Dead Banker’s Aides Guilty Over Secret Credit Suisse Stash

Late M&A banker Jean-Marc Forneri’s Swiss lawyer and wealth manager were found guilty of helping him conceal assets and dodge taxes in a French crackdown on those seen to facilitate financial crime.

The Swiss lawyer, John Metzger, was given an 18-month suspended sentence and a fine of 300,000 euros ($359,000) by the Paris criminal court on Thursday and the wealth manager, Michel Glas, got a one-year suspended term and a 150,000 euro penalty.

Presiding Judge Christine Mée said the two must each pay 50,000 euros in damages to the French state, a plaintiff in the case, and are banned from doing their jobs for five years but didn’t provide any further detail on the court’s reasoning.

Attorneys for Metzger and Glas said their clients are appealing their conviction, suspending the carrying out of the sentence. Both deny any wrongdoing.

The ruling comes as French enforcers cast the dragnet far and wide to deter potential enablers of tax fraud. The Parquet National Financier’s landmark cases in recent years have included the conviction of five former UBS Group AG bankers and a record penalty of $5.4 billion for the Zurich-based lender, all of which have appealed.

Also snared in other cases were a tax lawyer for the heiress to fashion designer Nina Ricci and the chief executive officer of Reyl & Cie in a probe focusing on the secret Swiss account of a French minister.

On Thursday, Paris judges also rejected a request from Forneri’s daughter to unfreeze some 600,000 euros that investigators had seized as part of the probe. The court said it could be considered an indirect product of the wrongdoing -- laundering the proceeds of tax fraud.

Forneri -- who over a high-profile career advised a French finance minister, climbed to the top ranks at Credit Suisse Group AG and ran his own M&A firm -- wound down his Bahamas company in 2014 and moved nearly $1.5 million from an undeclared account at the Swiss bank to one in London in his own name.

The transfer raised red flags at the anti-money-laundering watchdog in France and drew the attention of the tax man. A police raid on his home outside Paris a few years on in 2017 turned up about $6.5 million stashed away in another unreported account, this one at Morgan Stanley in the U.S.

While the probe ended against Forneri when he died late last year, the case continued against Metzger and Glas, leading to the trial.

French investigators have alleged that Metzger purposefully set up the Bahamas structure to help Forneri shelter more than $2 million in Credit Suisse stock options from tax authorities in France. The wealth manager, Glas, was accused of having initiated the move by introducing Forneri to Metzger in the mid-2000s.
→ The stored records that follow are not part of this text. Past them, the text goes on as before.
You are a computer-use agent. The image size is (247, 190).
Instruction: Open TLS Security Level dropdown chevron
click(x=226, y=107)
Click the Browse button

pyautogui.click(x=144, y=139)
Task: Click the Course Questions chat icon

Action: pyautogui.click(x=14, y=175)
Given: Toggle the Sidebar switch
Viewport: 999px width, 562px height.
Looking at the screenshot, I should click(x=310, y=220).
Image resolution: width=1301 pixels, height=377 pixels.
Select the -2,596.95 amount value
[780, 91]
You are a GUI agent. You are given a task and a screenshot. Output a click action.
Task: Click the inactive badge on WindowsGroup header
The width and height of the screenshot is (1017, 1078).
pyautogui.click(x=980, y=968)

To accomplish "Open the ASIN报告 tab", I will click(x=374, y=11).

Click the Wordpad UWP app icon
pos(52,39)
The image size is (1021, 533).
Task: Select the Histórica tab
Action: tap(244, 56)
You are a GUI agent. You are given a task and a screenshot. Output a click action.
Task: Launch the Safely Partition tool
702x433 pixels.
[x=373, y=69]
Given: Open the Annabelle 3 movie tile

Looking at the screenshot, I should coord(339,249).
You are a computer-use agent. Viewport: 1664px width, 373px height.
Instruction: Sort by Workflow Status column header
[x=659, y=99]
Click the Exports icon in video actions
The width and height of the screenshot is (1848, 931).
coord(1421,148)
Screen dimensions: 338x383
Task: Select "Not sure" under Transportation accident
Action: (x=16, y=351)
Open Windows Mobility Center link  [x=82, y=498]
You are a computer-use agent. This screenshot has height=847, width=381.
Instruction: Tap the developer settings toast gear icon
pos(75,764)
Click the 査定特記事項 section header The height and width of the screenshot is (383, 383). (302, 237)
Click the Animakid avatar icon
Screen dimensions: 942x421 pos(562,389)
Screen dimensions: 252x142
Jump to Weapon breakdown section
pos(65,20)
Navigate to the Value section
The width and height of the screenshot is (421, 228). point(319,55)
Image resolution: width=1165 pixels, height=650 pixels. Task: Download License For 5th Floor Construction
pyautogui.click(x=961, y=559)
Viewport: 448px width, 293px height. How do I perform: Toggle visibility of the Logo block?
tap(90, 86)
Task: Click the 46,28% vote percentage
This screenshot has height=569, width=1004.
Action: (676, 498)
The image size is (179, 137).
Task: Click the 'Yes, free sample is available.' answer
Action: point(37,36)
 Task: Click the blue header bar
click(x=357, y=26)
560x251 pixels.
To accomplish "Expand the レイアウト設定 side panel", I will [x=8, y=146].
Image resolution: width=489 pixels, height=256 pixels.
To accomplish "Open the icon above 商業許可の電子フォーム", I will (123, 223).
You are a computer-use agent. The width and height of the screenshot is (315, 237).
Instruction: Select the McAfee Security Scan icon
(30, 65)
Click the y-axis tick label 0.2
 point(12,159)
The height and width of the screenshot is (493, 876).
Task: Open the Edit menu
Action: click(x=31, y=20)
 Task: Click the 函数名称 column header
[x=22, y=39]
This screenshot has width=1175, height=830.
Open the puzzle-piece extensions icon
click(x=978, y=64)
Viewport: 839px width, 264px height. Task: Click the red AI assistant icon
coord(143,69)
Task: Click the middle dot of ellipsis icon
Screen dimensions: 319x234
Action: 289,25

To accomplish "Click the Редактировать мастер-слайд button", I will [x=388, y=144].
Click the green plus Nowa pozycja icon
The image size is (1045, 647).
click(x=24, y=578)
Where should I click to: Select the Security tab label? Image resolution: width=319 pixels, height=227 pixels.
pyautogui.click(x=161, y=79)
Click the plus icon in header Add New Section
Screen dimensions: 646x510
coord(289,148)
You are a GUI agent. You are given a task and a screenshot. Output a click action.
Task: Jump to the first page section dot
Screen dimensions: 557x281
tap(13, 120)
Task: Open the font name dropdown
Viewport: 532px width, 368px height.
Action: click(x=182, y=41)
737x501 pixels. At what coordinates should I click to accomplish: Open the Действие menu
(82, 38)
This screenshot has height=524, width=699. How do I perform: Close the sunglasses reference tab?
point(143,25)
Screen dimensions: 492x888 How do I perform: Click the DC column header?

During the trial hearing in May, Metzger and Glas said they had no idea Forneri’s tax affairs were in such a shambles. They pointed to the fact that Credit Suisse’s compliance teams in the U.K. audited the Bahamas company’s account at the Swiss bank several times without ever raising any concerns. Neither of them had anything to do with the secret Morgan Stanley millions.